• WHAT YOU WILL DO: Render every line of the records below as a JSON list of strings, one string per line, leaving out blank lines.

• DATA RECORDS:
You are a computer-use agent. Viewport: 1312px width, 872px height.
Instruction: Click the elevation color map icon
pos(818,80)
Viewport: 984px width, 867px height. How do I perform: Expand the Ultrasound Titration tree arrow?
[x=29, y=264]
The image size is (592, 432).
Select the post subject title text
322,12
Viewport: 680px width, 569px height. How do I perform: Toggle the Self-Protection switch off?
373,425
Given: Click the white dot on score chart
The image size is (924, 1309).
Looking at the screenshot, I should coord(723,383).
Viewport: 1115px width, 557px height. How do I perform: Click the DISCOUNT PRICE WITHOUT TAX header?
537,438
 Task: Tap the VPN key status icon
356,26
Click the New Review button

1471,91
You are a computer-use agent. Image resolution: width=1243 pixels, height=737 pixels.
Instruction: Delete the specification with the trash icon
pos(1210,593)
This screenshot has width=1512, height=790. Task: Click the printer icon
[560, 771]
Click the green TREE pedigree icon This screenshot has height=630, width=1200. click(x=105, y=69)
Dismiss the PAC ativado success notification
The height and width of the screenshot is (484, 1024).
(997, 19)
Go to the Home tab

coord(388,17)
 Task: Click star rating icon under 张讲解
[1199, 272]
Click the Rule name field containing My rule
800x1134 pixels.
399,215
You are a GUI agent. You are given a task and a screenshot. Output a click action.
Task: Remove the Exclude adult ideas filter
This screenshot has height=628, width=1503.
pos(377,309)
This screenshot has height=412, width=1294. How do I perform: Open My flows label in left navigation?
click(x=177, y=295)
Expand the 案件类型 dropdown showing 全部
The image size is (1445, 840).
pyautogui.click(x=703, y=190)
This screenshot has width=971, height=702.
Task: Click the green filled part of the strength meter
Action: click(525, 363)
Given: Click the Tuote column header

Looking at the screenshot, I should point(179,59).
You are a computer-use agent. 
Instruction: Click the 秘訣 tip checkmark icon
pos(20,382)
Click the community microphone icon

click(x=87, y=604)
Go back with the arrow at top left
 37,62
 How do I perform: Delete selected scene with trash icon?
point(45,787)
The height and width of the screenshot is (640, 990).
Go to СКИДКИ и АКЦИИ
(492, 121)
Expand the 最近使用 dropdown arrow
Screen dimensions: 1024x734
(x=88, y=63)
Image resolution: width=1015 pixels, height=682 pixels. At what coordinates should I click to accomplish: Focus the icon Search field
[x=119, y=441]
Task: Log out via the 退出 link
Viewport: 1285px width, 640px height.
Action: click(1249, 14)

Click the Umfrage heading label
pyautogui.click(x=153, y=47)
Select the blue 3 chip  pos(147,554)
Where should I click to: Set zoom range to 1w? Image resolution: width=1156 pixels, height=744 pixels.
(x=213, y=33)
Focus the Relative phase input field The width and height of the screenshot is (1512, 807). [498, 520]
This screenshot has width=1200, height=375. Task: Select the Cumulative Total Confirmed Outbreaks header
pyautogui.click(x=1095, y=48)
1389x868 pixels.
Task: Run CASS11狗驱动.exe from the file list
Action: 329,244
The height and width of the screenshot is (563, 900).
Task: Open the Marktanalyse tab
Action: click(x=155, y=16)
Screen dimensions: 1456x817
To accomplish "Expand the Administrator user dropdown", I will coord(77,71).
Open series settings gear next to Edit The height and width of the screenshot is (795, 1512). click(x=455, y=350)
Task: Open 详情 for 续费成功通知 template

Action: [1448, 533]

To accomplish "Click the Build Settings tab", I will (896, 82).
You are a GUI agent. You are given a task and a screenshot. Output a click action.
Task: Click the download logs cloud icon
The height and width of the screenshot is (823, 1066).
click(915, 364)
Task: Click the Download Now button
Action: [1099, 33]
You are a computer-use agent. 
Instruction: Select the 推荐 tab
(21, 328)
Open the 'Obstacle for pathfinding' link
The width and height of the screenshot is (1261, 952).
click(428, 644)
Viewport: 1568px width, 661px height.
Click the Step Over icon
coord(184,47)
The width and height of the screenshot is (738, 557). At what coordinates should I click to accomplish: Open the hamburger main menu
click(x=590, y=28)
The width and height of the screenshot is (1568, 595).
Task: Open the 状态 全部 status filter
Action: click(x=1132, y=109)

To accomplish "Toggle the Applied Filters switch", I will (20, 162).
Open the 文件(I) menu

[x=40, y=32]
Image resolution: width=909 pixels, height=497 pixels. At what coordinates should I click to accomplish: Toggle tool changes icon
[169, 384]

• REPLY:
[
  "You are a computer-use agent. Viewport: 1312px width, 872px height.",
  "Instruction: Click the elevation color map icon",
  "pos(818,80)",
  "Viewport: 984px width, 867px height. How do I perform: Expand the Ultrasound Titration tree arrow?",
  "[x=29, y=264]",
  "The image size is (592, 432).",
  "Select the post subject title text",
  "322,12",
  "Viewport: 680px width, 569px height. How do I perform: Toggle the Self-Protection switch off?",
  "373,425",
  "Given: Click the white dot on score chart",
  "The image size is (924, 1309).",
  "Looking at the screenshot, I should coord(723,383).",
  "Viewport: 1115px width, 557px height. How do I perform: Click the DISCOUNT PRICE WITHOUT TAX header?",
  "537,438",
  " Task: Tap the VPN key status icon",
  "356,26",
  "Click the New Review button",
  "1471,91",
  "You are a computer-use agent. Image resolution: width=1243 pixels, height=737 pixels.",
  "Instruction: Delete the specification with the trash icon",
  "pos(1210,593)",
  "This screenshot has width=1512, height=790. Task: Click the printer icon",
  "[560, 771]",
  "Click the green TREE pedigree icon This screenshot has height=630, width=1200. click(x=105, y=69)",
  "Dismiss the PAC ativado success notification",
  "The height and width of the screenshot is (484, 1024).",
  "(997, 19)",
  "Go to the Home tab",
  "coord(388,17)",
  " Task: Click star rating icon under 张讲解",
  "[1199, 272]",
  "Click the Rule name field containing My rule",
  "800x1134 pixels.",
  "399,215",
  "You are a GUI agent. You are given a task and a screenshot. Output a click action.",
  "Task: Remove the Exclude adult ideas filter",
  "This screenshot has height=628, width=1503.",
  "pos(377,309)",
  "This screenshot has height=412, width=1294. How do I perform: Open My flows label in left navigation?",
  "click(x=177, y=295)",
  "Expand the 案件类型 dropdown showing 全部",
  "The image size is (1445, 840).",
  "pyautogui.click(x=703, y=190)",
  "This screenshot has width=971, height=702.",
  "Task: Click the green filled part of the strength meter",
  "Action: click(525, 363)",
  "Given: Click the Tuote column header",
  "Looking at the screenshot, I should point(179,59).",
  "You are a computer-use agent. ",
  "Instruction: Click the 秘訣 tip checkmark icon",
  "pos(20,382)",
  "Click the community microphone icon",
  "click(x=87, y=604)",
  "Go back with the arrow at top left",
  " 37,62",
  " How do I perform: Delete selected scene with trash icon?",
  "point(45,787)",
  "The height and width of the screenshot is (640, 990).",
  "Go to СКИДКИ и АКЦИИ",
  "(492, 121)",
  "Expand the 最近使用 dropdown arrow",
  "Screen dimensions: 1024x734",
  "(x=88, y=63)",
  "Image resolution: width=1015 pixels, height=682 pixels. At what coordinates should I click to accomplish: Focus the icon Search field",
  "[x=119, y=441]",
  "Task: Log out via the 退出 link",
  "Viewport: 1285px width, 640px height.",
  "Action: click(1249, 14)",
  "Click the Umfrage heading label",
  "pyautogui.click(x=153, y=47)",
  "Select the blue 3 chip  pos(147,554)",
  "Where should I click to: Set zoom range to 1w? Image resolution: width=1156 pixels, height=744 pixels.",
  "(x=213, y=33)",
  "Focus the Relative phase input field The width and height of the screenshot is (1512, 807). [498, 520]",
  "This screenshot has width=1200, height=375. Task: Select the Cumulative Total Confirmed Outbreaks header",
  "pyautogui.click(x=1095, y=48)",
  "1389x868 pixels.",
  "Task: Run CASS11狗驱动.exe from the file list",
  "Action: 329,244",
  "The height and width of the screenshot is (563, 900).",
  "Task: Open the Marktanalyse tab",
  "Action: click(x=155, y=16)",
  "Screen dimensions: 1456x817",
  "To accomplish \"Expand the Administrator user dropdown\", I will coord(77,71).",
  "Open series settings gear next to Edit The height and width of the screenshot is (795, 1512). click(x=455, y=350)",
  "Task: Open 详情 for 续费成功通知 template",
  "Action: [1448, 533]",
  "To accomplish \"Click the Build Settings tab\", I will (896, 82).",
  "You are a GUI agent. You are given a task and a screenshot. Output a click action.",
  "Task: Click the download logs cloud icon",
  "The height and width of the screenshot is (823, 1066).",
  "click(915, 364)",
  "Task: Click the Download Now button",
  "Action: [1099, 33]",
  "You are a computer-use agent. ",
  "Instruction: Select the 推荐 tab",
  "(21, 328)",
  "Open the 'Obstacle for pathfinding' link",
  "The width and height of the screenshot is (1261, 952).",
  "click(428, 644)",
  "Viewport: 1568px width, 661px height.",
  "Click the Step Over icon",
  "coord(184,47)",
  "The width and height of the screenshot is (738, 557). At what coordinates should I click to accomplish: Open the hamburger main menu",
  "click(x=590, y=28)",
  "The width and height of the screenshot is (1568, 595).",
  "Task: Open the 状态 全部 status filter",
  "Action: click(x=1132, y=109)",
  "To accomplish \"Toggle the Applied Filters switch\", I will (20, 162).",
  "Open the 文件(I) menu",
  "[x=40, y=32]",
  "Image resolution: width=909 pixels, height=497 pixels. At what coordinates should I click to accomplish: Toggle tool changes icon",
  "[169, 384]"
]